* **Passage**:
'''
Korg DT-4 Tuner

My trusty 20 year old Korg DT-1 is on its last leg so it was time to go shopping for a new tuner. This tuner lasted me through a lot of rough handling in high school, college, and beyond. The fact that the Korg lasted as many years as it had me favoring another Korg tuner. Back in the 1980’s that tuner cost me about $100 if I recall right. The tuner never gave me any problems except that a few of the LED’s had stopped working over the years so I had to rely on my sense of pitch to substitute for the led’s that used to light up above Bb & Gb. It worked great until recently when I would have to hit it harder and harder to get it to start working. At that point, it was time to buy a new one.
'''
* **Direction 1**: Copy the part of the tuner post that opens with the words "Korg DT-4 Tuner" and closes with "buy a new one.".
These entries have no connection to the tuner post.

Entries excerpted from a collection:
'''
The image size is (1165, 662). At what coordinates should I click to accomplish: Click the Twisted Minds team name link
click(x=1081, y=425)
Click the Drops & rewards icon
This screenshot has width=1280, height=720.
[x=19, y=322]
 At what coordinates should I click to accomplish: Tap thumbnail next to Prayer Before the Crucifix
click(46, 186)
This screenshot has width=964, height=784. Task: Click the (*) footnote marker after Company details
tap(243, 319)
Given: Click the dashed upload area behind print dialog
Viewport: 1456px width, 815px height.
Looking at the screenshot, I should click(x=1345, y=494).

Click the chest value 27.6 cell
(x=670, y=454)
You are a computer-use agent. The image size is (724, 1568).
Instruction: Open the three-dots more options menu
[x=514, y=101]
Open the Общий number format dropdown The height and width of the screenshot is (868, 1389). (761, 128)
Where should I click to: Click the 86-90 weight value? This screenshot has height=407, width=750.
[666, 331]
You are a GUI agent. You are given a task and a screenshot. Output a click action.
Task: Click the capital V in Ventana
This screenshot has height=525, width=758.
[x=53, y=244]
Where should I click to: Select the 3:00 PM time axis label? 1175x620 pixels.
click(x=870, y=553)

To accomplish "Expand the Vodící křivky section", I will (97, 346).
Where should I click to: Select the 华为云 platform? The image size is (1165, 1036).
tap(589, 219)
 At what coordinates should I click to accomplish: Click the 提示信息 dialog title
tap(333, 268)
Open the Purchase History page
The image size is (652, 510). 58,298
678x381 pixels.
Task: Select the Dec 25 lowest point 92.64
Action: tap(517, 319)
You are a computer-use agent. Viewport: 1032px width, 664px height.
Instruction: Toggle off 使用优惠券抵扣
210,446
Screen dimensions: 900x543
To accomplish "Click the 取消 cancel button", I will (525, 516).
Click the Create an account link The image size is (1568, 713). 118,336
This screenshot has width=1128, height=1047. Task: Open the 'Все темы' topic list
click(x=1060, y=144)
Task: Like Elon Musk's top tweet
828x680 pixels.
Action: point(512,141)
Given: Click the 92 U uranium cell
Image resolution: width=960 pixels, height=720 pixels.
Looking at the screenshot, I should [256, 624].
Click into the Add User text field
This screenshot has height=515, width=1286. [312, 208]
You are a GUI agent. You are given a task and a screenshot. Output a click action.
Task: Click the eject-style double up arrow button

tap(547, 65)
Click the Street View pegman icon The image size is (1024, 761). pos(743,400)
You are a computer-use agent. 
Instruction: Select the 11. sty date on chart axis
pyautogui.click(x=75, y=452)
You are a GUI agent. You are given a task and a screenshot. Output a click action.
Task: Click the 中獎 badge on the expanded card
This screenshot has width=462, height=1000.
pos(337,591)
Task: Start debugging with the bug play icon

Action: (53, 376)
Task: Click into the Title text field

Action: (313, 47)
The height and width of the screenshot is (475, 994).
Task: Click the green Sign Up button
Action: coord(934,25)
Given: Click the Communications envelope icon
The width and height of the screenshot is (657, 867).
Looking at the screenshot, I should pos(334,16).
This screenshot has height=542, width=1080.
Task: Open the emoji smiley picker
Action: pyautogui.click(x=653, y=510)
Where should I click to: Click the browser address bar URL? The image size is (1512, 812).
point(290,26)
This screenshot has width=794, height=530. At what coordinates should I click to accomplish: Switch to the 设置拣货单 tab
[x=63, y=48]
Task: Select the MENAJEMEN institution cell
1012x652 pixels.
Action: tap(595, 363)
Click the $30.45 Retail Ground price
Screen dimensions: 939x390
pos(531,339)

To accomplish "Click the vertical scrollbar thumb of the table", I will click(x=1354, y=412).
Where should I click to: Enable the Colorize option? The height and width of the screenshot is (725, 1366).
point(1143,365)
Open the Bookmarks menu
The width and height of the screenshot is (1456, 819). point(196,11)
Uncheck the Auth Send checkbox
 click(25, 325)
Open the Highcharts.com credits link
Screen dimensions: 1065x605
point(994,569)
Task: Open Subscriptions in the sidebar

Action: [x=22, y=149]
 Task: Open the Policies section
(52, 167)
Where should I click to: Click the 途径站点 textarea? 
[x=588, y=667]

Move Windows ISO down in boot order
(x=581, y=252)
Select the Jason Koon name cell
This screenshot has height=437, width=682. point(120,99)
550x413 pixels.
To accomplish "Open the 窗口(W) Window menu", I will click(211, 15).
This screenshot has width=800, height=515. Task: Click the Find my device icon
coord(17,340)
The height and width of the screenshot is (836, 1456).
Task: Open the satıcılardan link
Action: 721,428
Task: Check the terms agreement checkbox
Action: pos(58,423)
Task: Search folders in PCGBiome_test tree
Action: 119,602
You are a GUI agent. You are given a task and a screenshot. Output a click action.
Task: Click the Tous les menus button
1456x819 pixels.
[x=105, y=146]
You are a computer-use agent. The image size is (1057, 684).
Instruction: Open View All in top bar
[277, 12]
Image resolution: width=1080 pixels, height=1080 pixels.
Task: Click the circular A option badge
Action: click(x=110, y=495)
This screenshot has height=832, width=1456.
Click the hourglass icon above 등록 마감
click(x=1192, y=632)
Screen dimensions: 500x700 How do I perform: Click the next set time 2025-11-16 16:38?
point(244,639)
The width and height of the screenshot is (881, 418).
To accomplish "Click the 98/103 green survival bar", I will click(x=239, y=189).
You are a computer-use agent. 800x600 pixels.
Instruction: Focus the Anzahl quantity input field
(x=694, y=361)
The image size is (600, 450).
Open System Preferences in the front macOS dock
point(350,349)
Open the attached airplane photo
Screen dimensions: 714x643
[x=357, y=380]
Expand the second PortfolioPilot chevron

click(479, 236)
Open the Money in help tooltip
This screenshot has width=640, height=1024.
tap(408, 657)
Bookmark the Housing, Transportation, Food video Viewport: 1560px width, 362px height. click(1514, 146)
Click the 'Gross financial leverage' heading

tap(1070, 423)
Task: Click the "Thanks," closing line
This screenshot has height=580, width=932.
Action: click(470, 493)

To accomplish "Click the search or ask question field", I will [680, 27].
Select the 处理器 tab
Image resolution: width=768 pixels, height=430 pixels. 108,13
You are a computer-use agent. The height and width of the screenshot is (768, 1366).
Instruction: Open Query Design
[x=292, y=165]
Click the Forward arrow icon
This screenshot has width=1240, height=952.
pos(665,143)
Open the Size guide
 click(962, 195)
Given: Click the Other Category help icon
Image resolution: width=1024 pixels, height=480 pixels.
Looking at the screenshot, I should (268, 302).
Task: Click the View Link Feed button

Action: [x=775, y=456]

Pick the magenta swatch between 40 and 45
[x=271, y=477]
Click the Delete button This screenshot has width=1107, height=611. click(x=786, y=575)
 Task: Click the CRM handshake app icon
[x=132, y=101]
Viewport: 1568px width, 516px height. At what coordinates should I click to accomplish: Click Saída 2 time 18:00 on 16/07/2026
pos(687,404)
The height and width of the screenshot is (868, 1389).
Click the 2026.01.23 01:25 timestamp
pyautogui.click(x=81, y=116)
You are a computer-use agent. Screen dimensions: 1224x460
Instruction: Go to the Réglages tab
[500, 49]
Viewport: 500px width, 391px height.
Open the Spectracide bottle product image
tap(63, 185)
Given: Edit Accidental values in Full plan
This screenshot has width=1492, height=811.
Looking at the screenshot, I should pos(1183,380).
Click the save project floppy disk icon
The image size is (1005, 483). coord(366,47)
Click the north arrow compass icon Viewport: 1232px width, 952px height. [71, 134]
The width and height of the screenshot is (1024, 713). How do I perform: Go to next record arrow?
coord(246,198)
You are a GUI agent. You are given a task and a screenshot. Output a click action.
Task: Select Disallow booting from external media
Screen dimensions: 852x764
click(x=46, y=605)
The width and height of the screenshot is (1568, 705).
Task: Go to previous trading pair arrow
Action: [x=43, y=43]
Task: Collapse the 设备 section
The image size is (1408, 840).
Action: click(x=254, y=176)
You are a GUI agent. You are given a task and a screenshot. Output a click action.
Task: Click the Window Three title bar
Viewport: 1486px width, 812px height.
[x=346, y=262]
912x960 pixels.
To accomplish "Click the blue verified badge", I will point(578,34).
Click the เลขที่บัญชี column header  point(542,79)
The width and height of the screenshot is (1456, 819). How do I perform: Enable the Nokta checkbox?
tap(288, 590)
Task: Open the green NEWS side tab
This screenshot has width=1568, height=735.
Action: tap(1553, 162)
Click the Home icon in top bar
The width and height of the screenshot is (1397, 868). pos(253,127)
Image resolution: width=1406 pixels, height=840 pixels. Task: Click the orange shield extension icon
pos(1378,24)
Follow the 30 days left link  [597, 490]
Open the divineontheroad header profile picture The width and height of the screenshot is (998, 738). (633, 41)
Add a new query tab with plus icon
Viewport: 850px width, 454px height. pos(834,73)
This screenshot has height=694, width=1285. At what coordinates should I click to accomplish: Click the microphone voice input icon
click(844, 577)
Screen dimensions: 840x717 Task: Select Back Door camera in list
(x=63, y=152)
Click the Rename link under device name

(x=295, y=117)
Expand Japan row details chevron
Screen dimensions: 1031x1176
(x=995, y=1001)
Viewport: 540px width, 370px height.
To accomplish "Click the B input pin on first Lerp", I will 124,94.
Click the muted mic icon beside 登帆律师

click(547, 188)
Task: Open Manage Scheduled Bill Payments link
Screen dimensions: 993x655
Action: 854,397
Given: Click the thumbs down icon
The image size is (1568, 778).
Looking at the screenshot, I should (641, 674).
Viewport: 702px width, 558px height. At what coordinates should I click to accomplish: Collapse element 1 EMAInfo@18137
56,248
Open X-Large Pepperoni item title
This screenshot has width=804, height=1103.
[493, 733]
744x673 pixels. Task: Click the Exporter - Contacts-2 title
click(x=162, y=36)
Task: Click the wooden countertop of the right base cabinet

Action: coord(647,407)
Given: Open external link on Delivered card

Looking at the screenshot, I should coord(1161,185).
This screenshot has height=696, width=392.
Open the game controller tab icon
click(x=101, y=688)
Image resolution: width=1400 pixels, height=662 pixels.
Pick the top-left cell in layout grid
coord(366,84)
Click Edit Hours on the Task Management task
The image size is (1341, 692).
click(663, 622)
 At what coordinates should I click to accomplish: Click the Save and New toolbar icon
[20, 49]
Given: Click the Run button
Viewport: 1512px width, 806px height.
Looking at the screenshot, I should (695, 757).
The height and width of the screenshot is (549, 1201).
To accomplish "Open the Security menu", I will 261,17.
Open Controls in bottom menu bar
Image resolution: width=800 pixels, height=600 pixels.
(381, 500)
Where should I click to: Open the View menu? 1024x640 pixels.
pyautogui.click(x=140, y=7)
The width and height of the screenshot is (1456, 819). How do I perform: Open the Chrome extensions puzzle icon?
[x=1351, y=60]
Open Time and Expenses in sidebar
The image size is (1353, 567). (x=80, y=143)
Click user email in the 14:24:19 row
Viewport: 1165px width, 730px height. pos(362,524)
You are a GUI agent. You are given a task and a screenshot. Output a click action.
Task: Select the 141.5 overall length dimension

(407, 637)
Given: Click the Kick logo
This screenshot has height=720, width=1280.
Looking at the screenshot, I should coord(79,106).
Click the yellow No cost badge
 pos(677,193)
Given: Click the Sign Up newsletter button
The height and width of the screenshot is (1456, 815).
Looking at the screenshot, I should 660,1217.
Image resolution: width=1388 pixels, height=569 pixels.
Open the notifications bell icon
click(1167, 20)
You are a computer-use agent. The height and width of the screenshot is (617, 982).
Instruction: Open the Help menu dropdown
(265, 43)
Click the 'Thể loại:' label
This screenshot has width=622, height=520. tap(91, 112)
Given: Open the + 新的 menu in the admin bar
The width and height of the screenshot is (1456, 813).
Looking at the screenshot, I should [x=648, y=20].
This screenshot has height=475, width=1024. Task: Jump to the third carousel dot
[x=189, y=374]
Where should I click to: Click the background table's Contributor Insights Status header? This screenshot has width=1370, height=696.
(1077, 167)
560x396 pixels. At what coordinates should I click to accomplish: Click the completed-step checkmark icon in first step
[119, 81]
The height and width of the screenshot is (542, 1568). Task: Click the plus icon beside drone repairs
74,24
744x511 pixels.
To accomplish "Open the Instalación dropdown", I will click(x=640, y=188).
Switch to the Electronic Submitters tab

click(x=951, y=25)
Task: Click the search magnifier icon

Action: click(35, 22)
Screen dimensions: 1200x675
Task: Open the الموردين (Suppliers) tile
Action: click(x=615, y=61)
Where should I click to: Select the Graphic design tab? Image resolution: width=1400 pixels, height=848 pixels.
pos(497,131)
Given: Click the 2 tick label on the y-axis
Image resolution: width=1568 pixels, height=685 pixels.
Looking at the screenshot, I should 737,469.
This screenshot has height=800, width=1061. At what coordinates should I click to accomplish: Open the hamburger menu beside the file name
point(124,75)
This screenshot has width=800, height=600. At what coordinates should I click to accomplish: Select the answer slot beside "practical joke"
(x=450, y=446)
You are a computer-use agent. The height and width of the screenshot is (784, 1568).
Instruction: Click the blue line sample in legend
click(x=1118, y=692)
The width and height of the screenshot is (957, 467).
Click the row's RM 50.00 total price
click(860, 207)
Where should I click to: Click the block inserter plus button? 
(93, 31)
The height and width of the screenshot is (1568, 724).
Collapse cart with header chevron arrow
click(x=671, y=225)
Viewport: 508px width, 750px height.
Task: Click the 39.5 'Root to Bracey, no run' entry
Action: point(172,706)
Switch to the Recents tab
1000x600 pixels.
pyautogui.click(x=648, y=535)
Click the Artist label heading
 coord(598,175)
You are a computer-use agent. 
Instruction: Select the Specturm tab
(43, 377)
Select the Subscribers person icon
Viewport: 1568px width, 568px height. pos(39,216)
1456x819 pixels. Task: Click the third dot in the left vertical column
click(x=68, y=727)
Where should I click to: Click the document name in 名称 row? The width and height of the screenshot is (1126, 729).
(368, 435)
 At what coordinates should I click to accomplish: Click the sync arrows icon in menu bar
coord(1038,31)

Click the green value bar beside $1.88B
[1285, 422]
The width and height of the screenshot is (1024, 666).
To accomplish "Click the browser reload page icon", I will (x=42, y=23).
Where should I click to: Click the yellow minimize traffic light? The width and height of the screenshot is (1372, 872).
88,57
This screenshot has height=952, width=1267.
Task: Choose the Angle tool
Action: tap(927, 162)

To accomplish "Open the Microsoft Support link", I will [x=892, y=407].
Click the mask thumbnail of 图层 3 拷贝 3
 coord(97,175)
'''
* **Direction 2**: Quote the entries from their first line through the line containing "tap(243, 319)".

* **Full answer 1**:
Korg DT-4 Tuner

My trusty 20 year old Korg DT-1 is on its last leg so it was time to go shopping for a new tuner. This tuner lasted me through a lot of rough handling in high school, college, and beyond. The fact that the Korg lasted as many years as it had me favoring another Korg tuner. Back in the 1980’s that tuner cost me about $100 if I recall right. The tuner never gave me any problems except that a few of the LED’s had stopped working over the years so I had to rely on my sense of pitch to substitute for the led’s that used to light up above Bb & Gb. It worked great until recently when I would have to hit it harder and harder to get it to start working. At that point, it was time to buy a new one.

* **Full answer 2**:
The image size is (1165, 662). At what coordinates should I click to accomplish: Click the Twisted Minds team name link
click(x=1081, y=425)
Click the Drops & rewards icon
This screenshot has width=1280, height=720.
[x=19, y=322]
 At what coordinates should I click to accomplish: Tap thumbnail next to Prayer Before the Crucifix
click(46, 186)
This screenshot has width=964, height=784. Task: Click the (*) footnote marker after Company details
tap(243, 319)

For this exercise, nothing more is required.